# [EXERCISE PROMPT]
Omitting every picture, copy the lines from the one that contains "Task: Close the window with the red button" through the last line of the records below, exactly and with nothing added.

# [DATASET RECORDS]

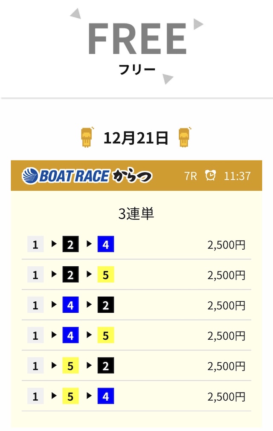
Task: Click the 7R race number label
Action: pyautogui.click(x=191, y=176)
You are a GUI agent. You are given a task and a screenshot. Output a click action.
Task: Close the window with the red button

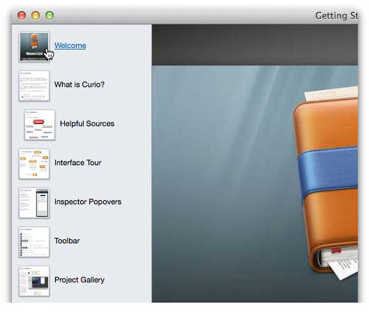(22, 15)
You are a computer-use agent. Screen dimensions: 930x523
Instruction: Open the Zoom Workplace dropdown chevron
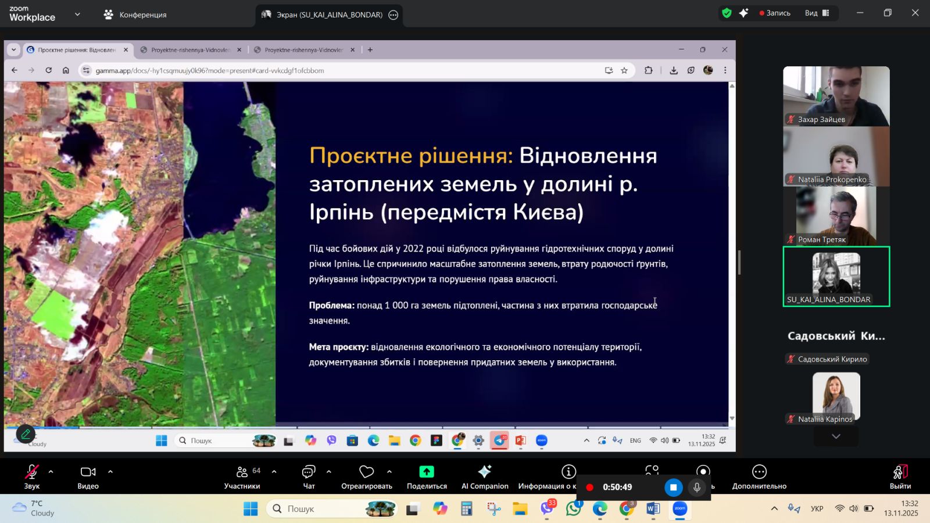click(77, 15)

# [EXERCISE ANSWER]
Task: Close the window with the red button

(22, 15)
You are a computer-use agent. Screen dimensions: 930x523
Instruction: Open the Zoom Workplace dropdown chevron
click(77, 15)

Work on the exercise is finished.